Moreover, as EFF’s Kurt Opshal has already pointed out, there’s a law specifically governing disclosure of individual video viewing logs. 18 USC 2710 prohibits a video tape provider or anyone else engaged in delivery of audio visual materials “similar” to video tapes from disclosing personally identifiable data about individual renting/viewing histories. It seems to me there is a very strong argument that YouTube delivers viewing material similar to video tapes; if online videos aren’t similar to video tapes, what would be? There’s also a strong argument that records for many users with revealing login IDs would qualify as personally identifiable. The court ruling this week mentioned the video tape statute briefly, but didn’t come close to offering a satisfactory analysis for why it shouldn’t apply. And if the statute does apply, it addresses the discovery question explicitly: disclosure of video usage information can be required by a court order in a civil proceeding if there is a compelling need that can’t be accommodated some other way.

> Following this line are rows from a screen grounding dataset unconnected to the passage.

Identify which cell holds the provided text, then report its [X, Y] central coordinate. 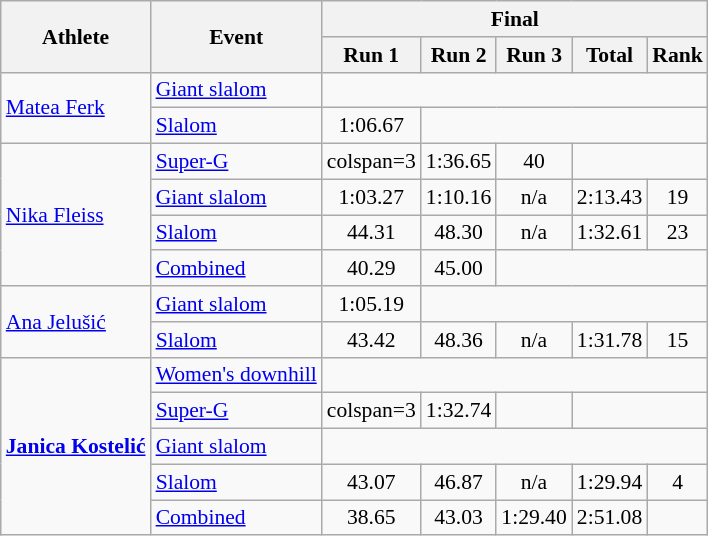
45.00 [458, 269]
Ana Jelušić [76, 322]
23 [678, 233]
2:51.08 [610, 518]
43.42 [372, 340]
1:29.94 [610, 482]
4 [678, 482]
1:31.78 [610, 340]
48.30 [458, 233]
40.29 [372, 269]
1:05.19 [372, 304]
15 [678, 340]
Total [610, 55]
19 [678, 197]
Rank [678, 55]
Matea Ferk [76, 108]
Janica Kostelić [76, 446]
1:29.40 [534, 518]
44.31 [372, 233]
1:03.27 [372, 197]
Women's downhill [236, 375]
2:13.43 [610, 197]
1:36.65 [458, 162]
43.03 [458, 518]
40 [534, 162]
Run 1 [372, 55]
1:32.74 [458, 411]
1:06.67 [372, 126]
Run 2 [458, 55]
38.65 [372, 518]
Final [515, 19]
1:10.16 [458, 197]
48.36 [458, 340]
46.87 [458, 482]
Run 3 [534, 55]
1:32.61 [610, 233]
43.07 [372, 482]
Event [236, 36]
Nika Fleiss [76, 215]
Athlete [76, 36]
Capture the cell that displays the provided text and extract its (x, y) central coordinate. 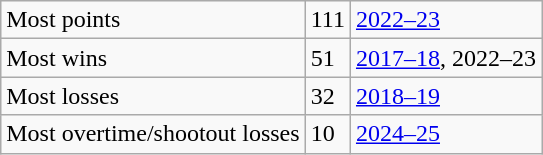
111 (328, 20)
Most wins (153, 58)
32 (328, 96)
Most points (153, 20)
2024–25 (446, 134)
2018–19 (446, 96)
10 (328, 134)
51 (328, 58)
2017–18, 2022–23 (446, 58)
Most losses (153, 96)
Most overtime/shootout losses (153, 134)
2022–23 (446, 20)
For the text-containing cell, return its midpoint in (X, Y) coordinate format. 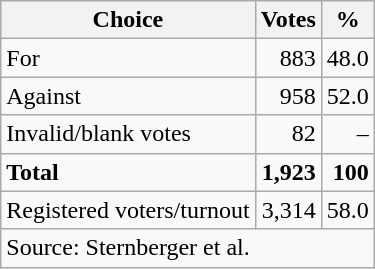
Invalid/blank votes (128, 134)
48.0 (348, 58)
Against (128, 96)
For (128, 58)
Votes (288, 20)
– (348, 134)
Registered voters/turnout (128, 210)
1,923 (288, 172)
58.0 (348, 210)
3,314 (288, 210)
52.0 (348, 96)
Choice (128, 20)
% (348, 20)
Source: Sternberger et al. (188, 248)
883 (288, 58)
Total (128, 172)
958 (288, 96)
82 (288, 134)
100 (348, 172)
Determine the (x, y) coordinate at the center of the cell enclosing the given text.  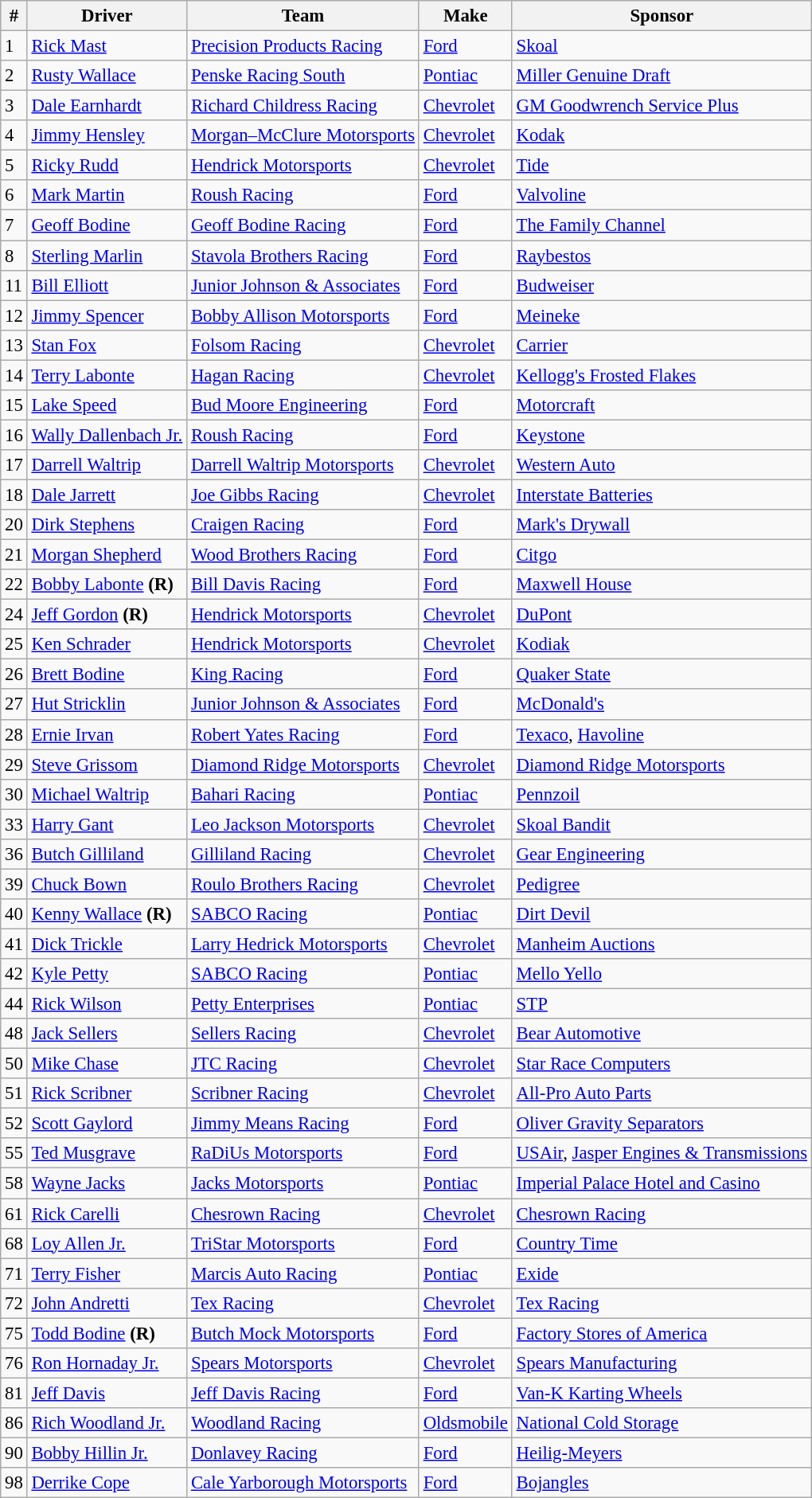
Ted Musgrave (107, 1154)
Bear Automotive (662, 1033)
Loy Allen Jr. (107, 1243)
52 (14, 1123)
13 (14, 345)
Stavola Brothers Racing (303, 256)
Star Race Computers (662, 1064)
The Family Channel (662, 225)
Michael Waltrip (107, 794)
Rick Scribner (107, 1093)
Sterling Marlin (107, 256)
Morgan Shepherd (107, 555)
Jimmy Spencer (107, 315)
Ron Hornaday Jr. (107, 1363)
12 (14, 315)
33 (14, 824)
Stan Fox (107, 345)
Rusty Wallace (107, 76)
JTC Racing (303, 1064)
1 (14, 46)
Interstate Batteries (662, 494)
16 (14, 435)
7 (14, 225)
Raybestos (662, 256)
Meineke (662, 315)
Rick Carelli (107, 1213)
Mark Martin (107, 195)
50 (14, 1064)
Spears Motorsports (303, 1363)
75 (14, 1333)
Todd Bodine (R) (107, 1333)
90 (14, 1452)
Sponsor (662, 16)
Skoal Bandit (662, 824)
72 (14, 1302)
26 (14, 674)
25 (14, 644)
5 (14, 166)
27 (14, 705)
Budweiser (662, 285)
48 (14, 1033)
Jeff Davis (107, 1392)
Precision Products Racing (303, 46)
Team (303, 16)
Larry Hedrick Motorsports (303, 943)
Spears Manufacturing (662, 1363)
Dale Earnhardt (107, 106)
11 (14, 285)
71 (14, 1273)
Mello Yello (662, 974)
Western Auto (662, 465)
Sellers Racing (303, 1033)
Oldsmobile (465, 1423)
Woodland Racing (303, 1423)
Dale Jarrett (107, 494)
Maxwell House (662, 584)
Kodak (662, 135)
Jack Sellers (107, 1033)
Heilig-Meyers (662, 1452)
Oliver Gravity Separators (662, 1123)
Tide (662, 166)
DuPont (662, 615)
# (14, 16)
68 (14, 1243)
Texaco, Havoline (662, 734)
Joe Gibbs Racing (303, 494)
Terry Fisher (107, 1273)
Jacks Motorsports (303, 1183)
Folsom Racing (303, 345)
55 (14, 1154)
29 (14, 764)
Richard Childress Racing (303, 106)
4 (14, 135)
Roulo Brothers Racing (303, 884)
Hagan Racing (303, 375)
Bobby Allison Motorsports (303, 315)
Bobby Hillin Jr. (107, 1452)
Miller Genuine Draft (662, 76)
Butch Gilliland (107, 854)
Pennzoil (662, 794)
28 (14, 734)
Skoal (662, 46)
Terry Labonte (107, 375)
Ernie Irvan (107, 734)
Bill Elliott (107, 285)
Citgo (662, 555)
98 (14, 1482)
Driver (107, 16)
John Andretti (107, 1302)
30 (14, 794)
Morgan–McClure Motorsports (303, 135)
58 (14, 1183)
Valvoline (662, 195)
Penske Racing South (303, 76)
Ricky Rudd (107, 166)
Geoff Bodine Racing (303, 225)
Marcis Auto Racing (303, 1273)
Robert Yates Racing (303, 734)
3 (14, 106)
Harry Gant (107, 824)
Bojangles (662, 1482)
TriStar Motorsports (303, 1243)
Pedigree (662, 884)
Darrell Waltrip Motorsports (303, 465)
Bill Davis Racing (303, 584)
Jimmy Hensley (107, 135)
RaDiUs Motorsports (303, 1154)
Gear Engineering (662, 854)
40 (14, 914)
Geoff Bodine (107, 225)
Make (465, 16)
Scott Gaylord (107, 1123)
Bahari Racing (303, 794)
Keystone (662, 435)
Gilliland Racing (303, 854)
McDonald's (662, 705)
Factory Stores of America (662, 1333)
Brett Bodine (107, 674)
8 (14, 256)
41 (14, 943)
14 (14, 375)
22 (14, 584)
Quaker State (662, 674)
Kellogg's Frosted Flakes (662, 375)
61 (14, 1213)
24 (14, 615)
Lake Speed (107, 405)
Petty Enterprises (303, 1004)
Dick Trickle (107, 943)
Wayne Jacks (107, 1183)
Exide (662, 1273)
51 (14, 1093)
Bud Moore Engineering (303, 405)
Kodiak (662, 644)
USAir, Jasper Engines & Transmissions (662, 1154)
Chuck Bown (107, 884)
Manheim Auctions (662, 943)
2 (14, 76)
Kyle Petty (107, 974)
20 (14, 525)
Ken Schrader (107, 644)
Van-K Karting Wheels (662, 1392)
GM Goodwrench Service Plus (662, 106)
36 (14, 854)
76 (14, 1363)
81 (14, 1392)
Derrike Cope (107, 1482)
Wally Dallenbach Jr. (107, 435)
Carrier (662, 345)
Jeff Davis Racing (303, 1392)
STP (662, 1004)
Rick Mast (107, 46)
Cale Yarborough Motorsports (303, 1482)
39 (14, 884)
Kenny Wallace (R) (107, 914)
Darrell Waltrip (107, 465)
6 (14, 195)
Donlavey Racing (303, 1452)
Mike Chase (107, 1064)
Steve Grissom (107, 764)
44 (14, 1004)
Rich Woodland Jr. (107, 1423)
Country Time (662, 1243)
Scribner Racing (303, 1093)
All-Pro Auto Parts (662, 1093)
21 (14, 555)
Bobby Labonte (R) (107, 584)
Rick Wilson (107, 1004)
Butch Mock Motorsports (303, 1333)
15 (14, 405)
Dirt Devil (662, 914)
17 (14, 465)
86 (14, 1423)
Leo Jackson Motorsports (303, 824)
Hut Stricklin (107, 705)
Dirk Stephens (107, 525)
Jimmy Means Racing (303, 1123)
Mark's Drywall (662, 525)
Craigen Racing (303, 525)
Imperial Palace Hotel and Casino (662, 1183)
Wood Brothers Racing (303, 555)
42 (14, 974)
King Racing (303, 674)
Jeff Gordon (R) (107, 615)
18 (14, 494)
Motorcraft (662, 405)
National Cold Storage (662, 1423)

In addition, the consumer must be given reasonable notice and an opportunity to contest the disclosure. The court order this week does not feature such safeguards.

It seems likely, however, that Viacom doesn’t actually need to link specific videos to specific users. Viacom’s goal, presumably — and more on that in a moment — is to try to show that providing access to infringing video is a crucial and perhaps dominant aspect of YouTube’s business. For that purpose, aggregate and/or anonymous data (i.e., not linked or linkable to actual login IDs or IP addresses) should be perfectly sufficient. Viacom shouldn’t actually need specific login IDs or IP addresses at all. Significantly, Google says it is asking Viacom to let it anonymize the data before turning it over. Hopefully Viacom will agree that anonymous data is sufficient.

For those looking ahead to the merits of the case, Viacom’s request for the logging database raises the more speculative question of how Viacom may want to use the data it will get. Under the Sony Betamax case, the maker of a tool that can be used to infringe should not be secondarily liable for infringements committed by users so long as the tool has “substantial non-infringing uses.” The Supreme Court in Grokster declined to specify a quantitative threshold for “substantial non-infringing use.” But it seems clear, in YouTube’s case, that there are many people using the service for non-infringing purposes. I think there is no way the data will show that (say) 90 percent of YouTube’s use is infringement. So what does Viacom hope to show? I don’t know exactly what the data will reveal, but suppose that it allows Viacom to argue that 60% of the use of YouTube is infringement. I don’t see how a court could say that 40% of the huge amount of usage YouTube gets is not “substantial.” If that is the type of argument Viacom hopes to make, it will amount to an attempt to eviscerate Sony’s “substantial non-infringing use” defense.